Begitu masuk kawasan ini, kamu bakal langsung disambut pemandangan sawah terasering yang hijau dan asri. Di tengahnya berdiri lebih dari 1.000 patung penari Gandrung yang terbuat dari terakota.

Bayangkan, deretan patung penari dengan posisi dan ekspresi beragam, bikin suasana makin magis. Nggak heran kalau banyak wisatawan menjuluki tempat ini sebagai “gallery of culture in the open air".

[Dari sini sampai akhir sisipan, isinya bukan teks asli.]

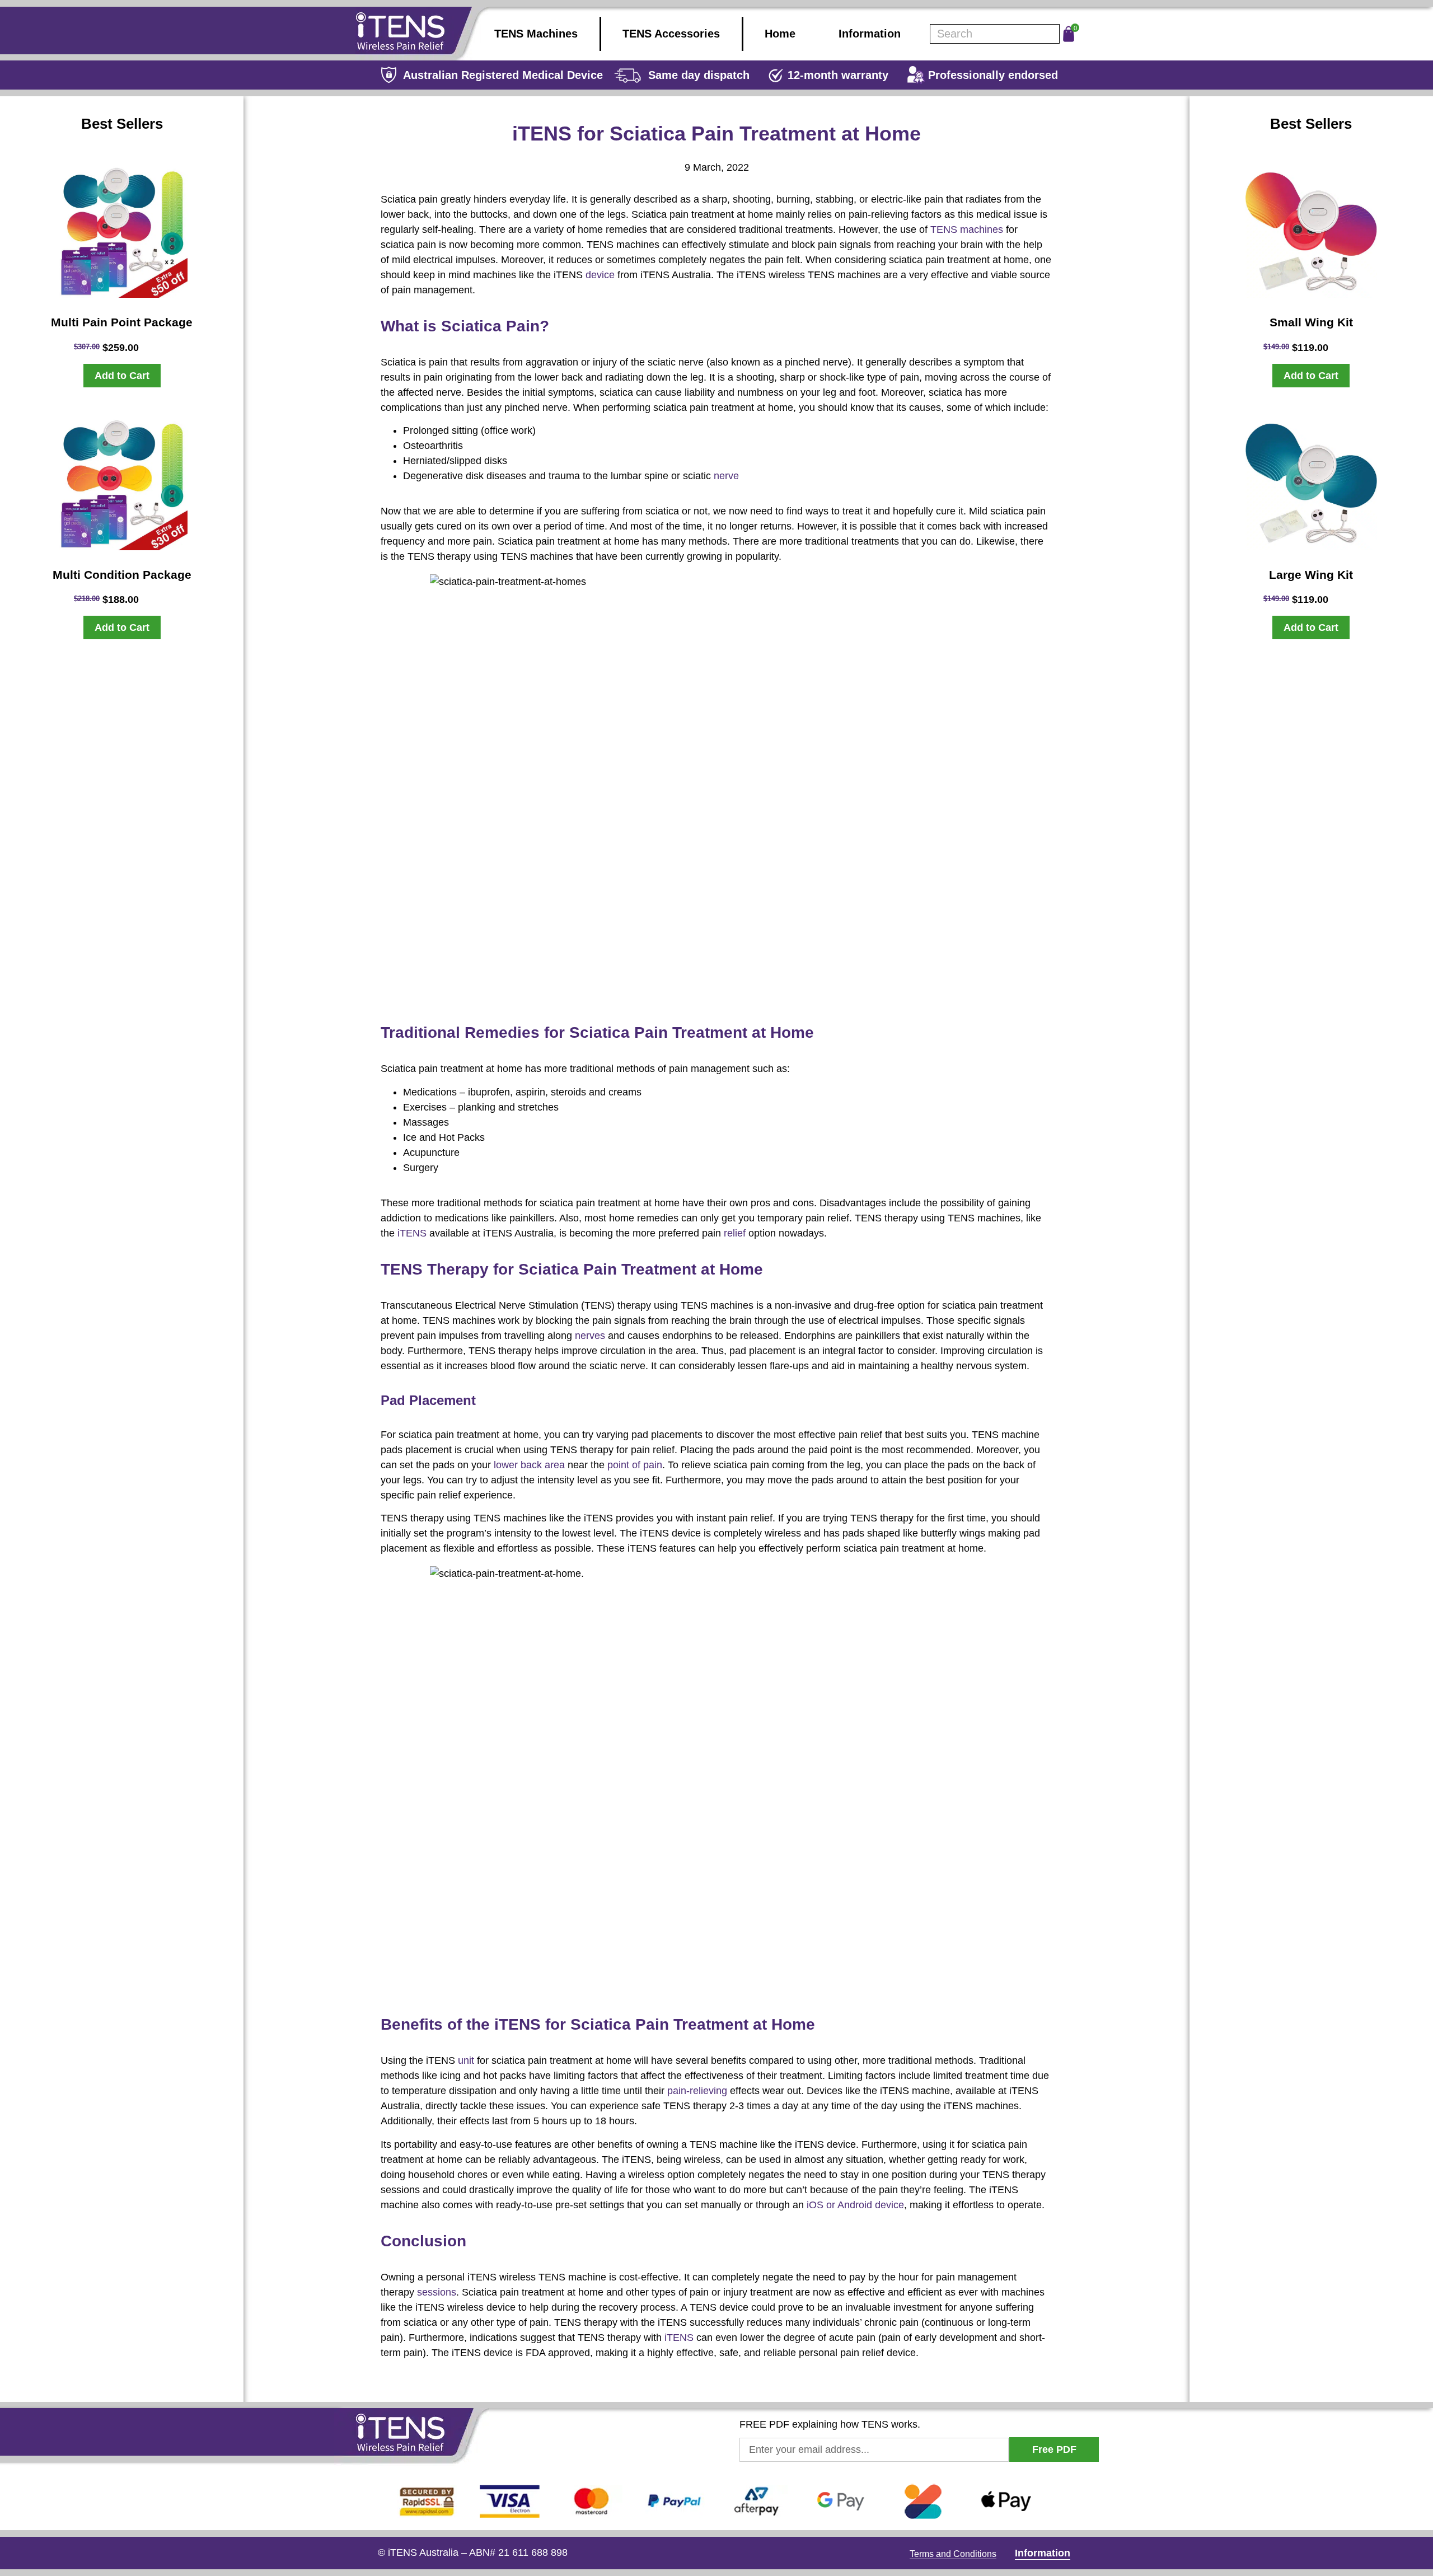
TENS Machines (536, 33)
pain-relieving (697, 2090)
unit (466, 2060)
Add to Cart (122, 375)
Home (780, 33)
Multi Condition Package (122, 574)
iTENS (412, 1233)
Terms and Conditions (953, 2554)
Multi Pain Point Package (122, 322)
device (600, 274)
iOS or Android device (855, 2204)
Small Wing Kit (1311, 322)
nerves (590, 1335)
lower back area (529, 1464)
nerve (726, 475)
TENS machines (966, 229)
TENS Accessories (671, 33)
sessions (436, 2292)
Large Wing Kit (1311, 574)
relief (735, 1233)
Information (870, 33)
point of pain (634, 1464)
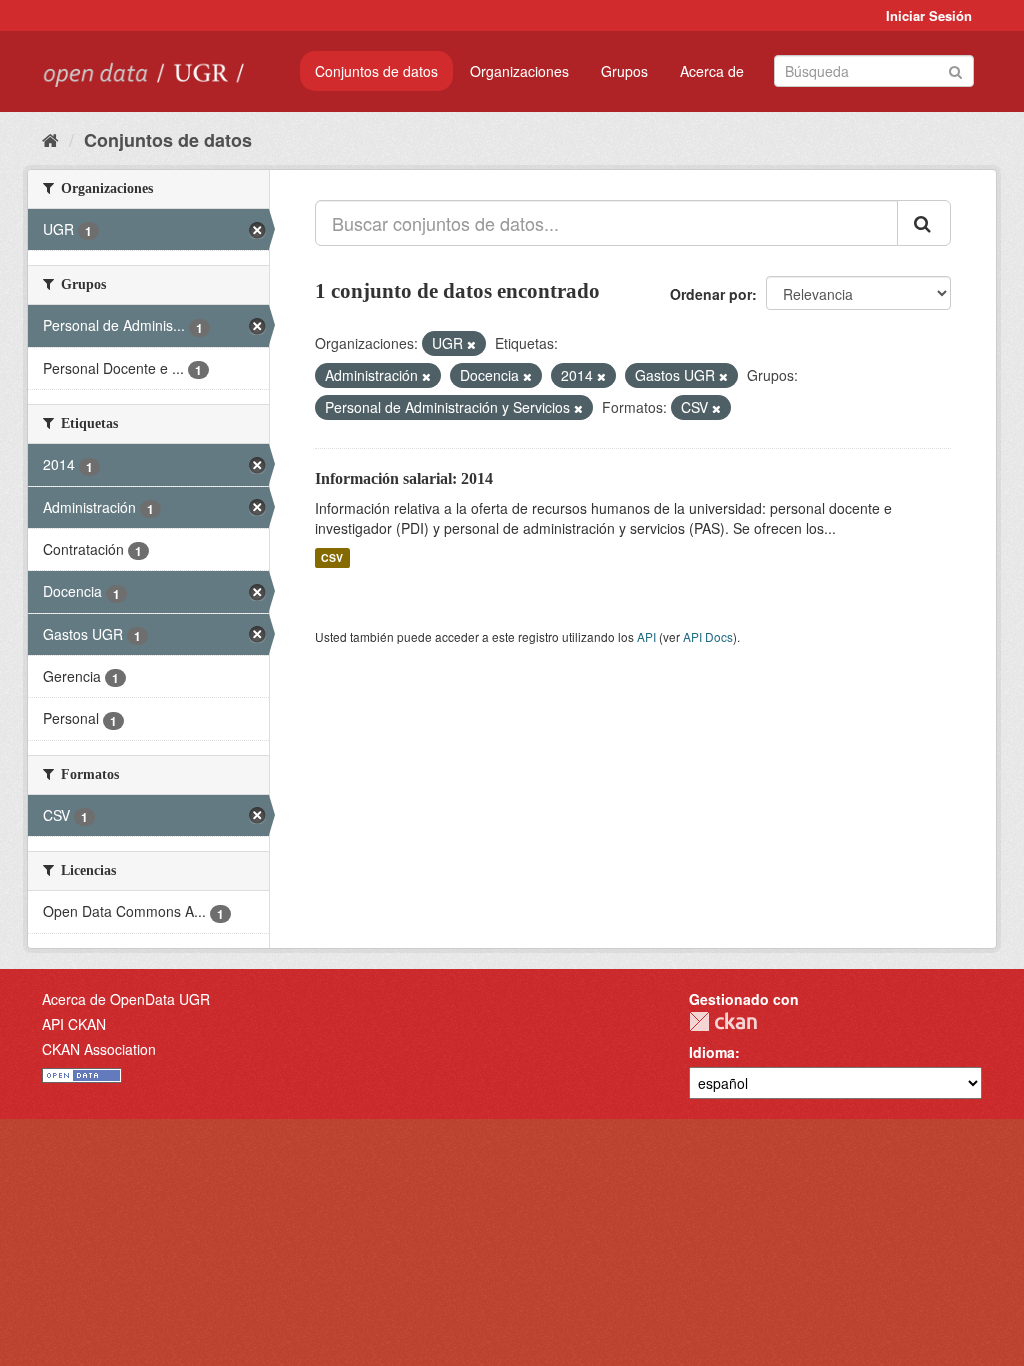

Kenapa patungnya dari terakota? Nah, filosofi di baliknya cukup dalam. Material ini memang rapuh dan bisa rusak seiring waktu, tapi justru itu yang mau ditekankan: nggak ada yang abadi. Yang penting adalah proses dan makna budaya yang diwariskan. Sama seperti tarian Gandrung itu sendiri, meski zaman berubah, semangatnya tetap hidup.

Ide brilian ini datang dari Sigit Pramono, seorang pensiunan bankir yang juga fotografer sekaligus pendiri Jiwa Jawa Resort. Terinspirasi dari Terracotta Warriors di Tiongkok, Sigit membuat versi lokal dengan sentuhan Banyuwangi. Bedanya, di sini bukan prajurit, melainkan penari Gandrung, ikon budaya khas Osing.

Taman seluas tiga hektar ini bukan cuma kumpulan patung aja. Ada juga amfiteater terbuka buat pertunjukan seni, Java Banana Cafe buat nongkrong sambil ngopi, Roemah Tjokelat Ijen untuk pecinta cokelat, sampai ruang untuk UMKM lokal yang menjual aneka oleh-oleh khas Banyuwangi. Jadi wisata di sini tuh komplit: budaya, kuliner, sekaligus support ekonomi warga sekitar.

Selain itu, lokasinya yang ada di ketinggian sekitar 600 mdpl bikin suasana adem banget. Dari sini, kamu bisa lihat latar Gunung Ijen yang megah, persawahan hijau, dan juga panorama pegunungan lain seperti Raung, Suket, Meranti, sampai Merapi. Buat kamu yang suka healing, tempat ini pasti cocok banget

Nggak cuma foto-foto, di sini kamu juga bisa nonton langsung tari Gandrung live, ikutan workshop budaya, atau sekadar jalan santai sambil menikmati vibes pedesaan. Rasanya seperti masuk ke dunia lain, modern tapi tetap menyatu dengan tradisi.

Soal tiket, memang agak premium, sekitar Rp100.000 per orang. Tapi harga itu sudah termasuk tur privat, penjelasan budaya, plus makanan atau minuman. Banyak yang bilang, pengalaman dan ilmu budaya yang didapat jauh lebih berharga daripada sekadar jalan-jalan biasa. Worth it banget, kan?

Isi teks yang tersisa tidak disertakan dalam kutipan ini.